Stephen Batchelor’s writings have brought this issue to my attention most vividly. In his fantastic memoir, Confession of a Buddhist Atheist,Batchelor offers this reflection:
“Consciousness is what happens when an organism encounters an environment. If an eye is struck by light reflected off a colored shape, then visual consciousness occurs. But as soon as the object passes out of the field of vision or one shuts one’s eyes, that consciousness ceases. This is true of every kind of consciousness. ‘Just as fire,’ Gotama explained to Sati, ‘is reckoned by the particular condition dependent on which it burns — a log fire, a dung fire and so on — so too, consciousness is reckoned by the particular condition on which it arises.’ Consciousness is an emergent, contingent, and impermanent phenomenon. It has no magical capacity to break free from the field of events out of which it springs.” (Batchelor, Confession of a Buddhist Atheist, pg. 180)
In one clean paragraph, Batchelor challenges a decade of spiritual assumptions that I wasn’t even aware of having swallowed. It yanks away the spiritual rug, tossing me into an unsure and insecure realm stripped of transcendent solace.

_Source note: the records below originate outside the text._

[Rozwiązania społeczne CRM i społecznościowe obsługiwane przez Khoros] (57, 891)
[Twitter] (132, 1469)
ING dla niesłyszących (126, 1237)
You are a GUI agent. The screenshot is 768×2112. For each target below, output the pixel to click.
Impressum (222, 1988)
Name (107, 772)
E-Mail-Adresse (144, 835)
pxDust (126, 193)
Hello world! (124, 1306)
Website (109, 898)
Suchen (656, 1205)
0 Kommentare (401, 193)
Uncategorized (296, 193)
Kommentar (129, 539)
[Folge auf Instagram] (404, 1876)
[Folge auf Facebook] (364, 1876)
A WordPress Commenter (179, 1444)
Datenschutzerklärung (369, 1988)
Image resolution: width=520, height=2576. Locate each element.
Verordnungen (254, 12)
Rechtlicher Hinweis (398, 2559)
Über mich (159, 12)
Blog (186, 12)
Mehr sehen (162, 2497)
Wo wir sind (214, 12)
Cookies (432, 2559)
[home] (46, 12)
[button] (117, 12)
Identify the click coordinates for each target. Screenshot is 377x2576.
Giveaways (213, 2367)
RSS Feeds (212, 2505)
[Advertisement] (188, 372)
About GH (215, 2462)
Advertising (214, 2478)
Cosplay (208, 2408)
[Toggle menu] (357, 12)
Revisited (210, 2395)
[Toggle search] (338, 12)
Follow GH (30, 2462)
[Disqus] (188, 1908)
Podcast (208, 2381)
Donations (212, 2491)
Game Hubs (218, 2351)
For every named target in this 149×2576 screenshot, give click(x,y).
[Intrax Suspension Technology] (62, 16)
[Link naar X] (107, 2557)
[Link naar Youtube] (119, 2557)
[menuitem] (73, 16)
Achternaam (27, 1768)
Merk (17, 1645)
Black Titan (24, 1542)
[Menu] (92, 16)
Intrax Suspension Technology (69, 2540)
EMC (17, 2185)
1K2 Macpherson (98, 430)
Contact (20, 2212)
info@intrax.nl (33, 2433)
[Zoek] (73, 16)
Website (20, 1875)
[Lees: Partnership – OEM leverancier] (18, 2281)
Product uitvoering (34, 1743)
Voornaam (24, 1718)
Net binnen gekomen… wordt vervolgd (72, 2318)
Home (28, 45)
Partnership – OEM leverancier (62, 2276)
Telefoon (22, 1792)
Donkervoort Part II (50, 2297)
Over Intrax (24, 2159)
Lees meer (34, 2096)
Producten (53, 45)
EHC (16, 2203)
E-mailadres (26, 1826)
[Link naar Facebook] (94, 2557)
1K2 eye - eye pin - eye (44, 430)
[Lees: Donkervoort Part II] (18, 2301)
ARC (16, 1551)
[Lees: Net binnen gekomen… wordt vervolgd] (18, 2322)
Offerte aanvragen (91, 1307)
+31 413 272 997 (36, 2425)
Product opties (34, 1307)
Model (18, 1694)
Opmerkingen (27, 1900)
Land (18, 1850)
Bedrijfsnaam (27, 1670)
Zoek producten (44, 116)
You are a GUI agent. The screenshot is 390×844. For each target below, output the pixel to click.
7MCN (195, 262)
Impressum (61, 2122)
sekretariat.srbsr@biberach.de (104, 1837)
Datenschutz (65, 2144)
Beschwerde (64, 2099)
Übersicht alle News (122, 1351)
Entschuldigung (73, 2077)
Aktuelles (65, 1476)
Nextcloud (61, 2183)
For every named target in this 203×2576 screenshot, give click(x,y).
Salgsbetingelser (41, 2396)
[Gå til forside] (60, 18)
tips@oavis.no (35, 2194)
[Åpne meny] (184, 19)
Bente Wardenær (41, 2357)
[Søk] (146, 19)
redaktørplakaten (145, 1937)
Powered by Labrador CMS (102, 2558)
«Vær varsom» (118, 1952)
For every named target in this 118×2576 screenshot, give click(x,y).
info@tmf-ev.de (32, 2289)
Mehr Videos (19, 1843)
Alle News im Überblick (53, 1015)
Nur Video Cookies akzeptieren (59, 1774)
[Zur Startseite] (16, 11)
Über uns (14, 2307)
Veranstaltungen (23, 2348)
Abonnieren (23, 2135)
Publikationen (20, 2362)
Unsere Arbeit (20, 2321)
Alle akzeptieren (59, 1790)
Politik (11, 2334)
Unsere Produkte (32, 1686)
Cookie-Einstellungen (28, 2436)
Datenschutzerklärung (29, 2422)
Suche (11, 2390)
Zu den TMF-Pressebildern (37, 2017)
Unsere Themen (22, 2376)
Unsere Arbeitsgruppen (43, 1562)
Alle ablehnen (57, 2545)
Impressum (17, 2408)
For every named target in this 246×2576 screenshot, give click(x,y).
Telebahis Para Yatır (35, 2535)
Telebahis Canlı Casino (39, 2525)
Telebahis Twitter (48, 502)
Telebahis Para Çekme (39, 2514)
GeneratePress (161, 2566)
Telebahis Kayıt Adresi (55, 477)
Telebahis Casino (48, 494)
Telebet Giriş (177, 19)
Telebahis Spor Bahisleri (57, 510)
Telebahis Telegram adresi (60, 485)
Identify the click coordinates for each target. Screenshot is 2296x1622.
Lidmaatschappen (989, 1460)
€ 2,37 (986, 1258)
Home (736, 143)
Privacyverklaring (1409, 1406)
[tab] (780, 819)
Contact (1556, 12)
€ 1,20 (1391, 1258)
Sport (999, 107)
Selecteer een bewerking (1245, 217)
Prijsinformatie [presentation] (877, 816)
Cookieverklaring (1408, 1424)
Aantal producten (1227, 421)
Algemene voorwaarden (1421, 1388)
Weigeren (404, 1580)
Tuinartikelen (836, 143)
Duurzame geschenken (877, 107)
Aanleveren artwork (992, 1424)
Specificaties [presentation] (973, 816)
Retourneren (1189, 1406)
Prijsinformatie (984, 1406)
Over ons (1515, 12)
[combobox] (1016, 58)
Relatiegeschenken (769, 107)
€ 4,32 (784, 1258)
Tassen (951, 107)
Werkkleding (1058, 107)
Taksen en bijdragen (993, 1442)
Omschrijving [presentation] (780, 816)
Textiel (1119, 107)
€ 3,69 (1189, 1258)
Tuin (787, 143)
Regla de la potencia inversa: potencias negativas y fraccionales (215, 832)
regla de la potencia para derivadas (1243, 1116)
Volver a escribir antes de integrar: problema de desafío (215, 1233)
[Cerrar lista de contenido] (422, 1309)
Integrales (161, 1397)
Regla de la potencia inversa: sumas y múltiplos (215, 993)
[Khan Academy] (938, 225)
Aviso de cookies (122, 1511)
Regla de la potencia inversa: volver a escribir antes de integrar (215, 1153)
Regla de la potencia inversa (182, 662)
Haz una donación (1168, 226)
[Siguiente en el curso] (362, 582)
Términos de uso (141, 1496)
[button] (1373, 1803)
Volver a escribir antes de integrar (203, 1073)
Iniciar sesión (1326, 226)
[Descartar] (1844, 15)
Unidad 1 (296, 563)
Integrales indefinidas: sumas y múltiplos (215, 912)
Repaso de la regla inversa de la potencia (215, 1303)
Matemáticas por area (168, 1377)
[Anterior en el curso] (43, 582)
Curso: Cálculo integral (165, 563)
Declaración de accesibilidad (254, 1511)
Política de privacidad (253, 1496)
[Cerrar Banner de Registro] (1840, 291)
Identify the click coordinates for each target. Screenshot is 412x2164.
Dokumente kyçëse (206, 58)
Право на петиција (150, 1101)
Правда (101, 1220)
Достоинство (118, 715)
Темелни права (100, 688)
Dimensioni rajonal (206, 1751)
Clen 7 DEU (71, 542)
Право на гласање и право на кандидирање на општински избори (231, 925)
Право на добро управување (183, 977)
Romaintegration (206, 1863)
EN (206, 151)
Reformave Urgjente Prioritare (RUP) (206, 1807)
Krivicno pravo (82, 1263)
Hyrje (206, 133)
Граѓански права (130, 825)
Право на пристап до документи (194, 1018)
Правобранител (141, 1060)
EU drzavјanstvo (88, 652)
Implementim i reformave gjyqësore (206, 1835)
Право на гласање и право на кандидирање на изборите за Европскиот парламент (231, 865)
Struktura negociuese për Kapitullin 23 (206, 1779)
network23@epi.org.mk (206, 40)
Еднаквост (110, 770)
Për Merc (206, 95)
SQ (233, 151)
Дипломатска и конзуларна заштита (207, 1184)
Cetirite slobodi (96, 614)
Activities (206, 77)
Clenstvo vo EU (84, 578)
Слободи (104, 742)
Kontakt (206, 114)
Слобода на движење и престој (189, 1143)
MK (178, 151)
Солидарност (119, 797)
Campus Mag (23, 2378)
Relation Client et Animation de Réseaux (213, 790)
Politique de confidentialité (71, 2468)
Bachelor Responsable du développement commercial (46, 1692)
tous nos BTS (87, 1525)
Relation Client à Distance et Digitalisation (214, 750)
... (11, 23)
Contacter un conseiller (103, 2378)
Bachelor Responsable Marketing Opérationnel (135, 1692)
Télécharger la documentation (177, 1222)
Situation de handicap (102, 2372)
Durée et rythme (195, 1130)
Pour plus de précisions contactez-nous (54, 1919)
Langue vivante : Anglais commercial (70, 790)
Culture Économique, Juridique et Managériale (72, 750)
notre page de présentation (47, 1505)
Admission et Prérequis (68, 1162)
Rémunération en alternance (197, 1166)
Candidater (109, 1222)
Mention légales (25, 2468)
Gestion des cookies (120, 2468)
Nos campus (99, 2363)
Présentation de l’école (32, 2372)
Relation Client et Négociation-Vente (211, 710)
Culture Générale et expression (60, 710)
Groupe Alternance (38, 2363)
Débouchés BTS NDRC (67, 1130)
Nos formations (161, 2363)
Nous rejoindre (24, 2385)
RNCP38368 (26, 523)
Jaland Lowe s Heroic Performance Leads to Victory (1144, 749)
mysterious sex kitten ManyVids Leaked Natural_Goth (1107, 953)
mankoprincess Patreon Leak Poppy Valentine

So this week, in your life and practice, be on the lookout for a sense of personal solidity that crystallizes around the process of knowing. Notice the assurance of identity that forms around awareness. Listen to the seductive and intuitive voice which whispers, “This bright awareness, this is your true Self, this is your unchanging core.”
In simple language, the Burmese master, Sayadaw U Tejaniya gives a hint to the nature of insights that come out of this contemplation:
“Insights will arise under very ordinary circumstances. The object of your observation can be a very simple and straightforward one,but the insight can be very deep, a world apart from the simplicity of the experience. The object can be something you come across every day, but the insight will be mind-blowing. For example, while smelling the soap when taking a shower you suddenly and very deeply understand that there is just this smelling and knowing, that there is nobody doing it, that these processes just happen themselves.” (Sayadaw U Tejaniya, fromAwareness Alone is Not Enough)
And as that insight arises, you will no longer seek safety or identification with the magical illusion that is consciousness.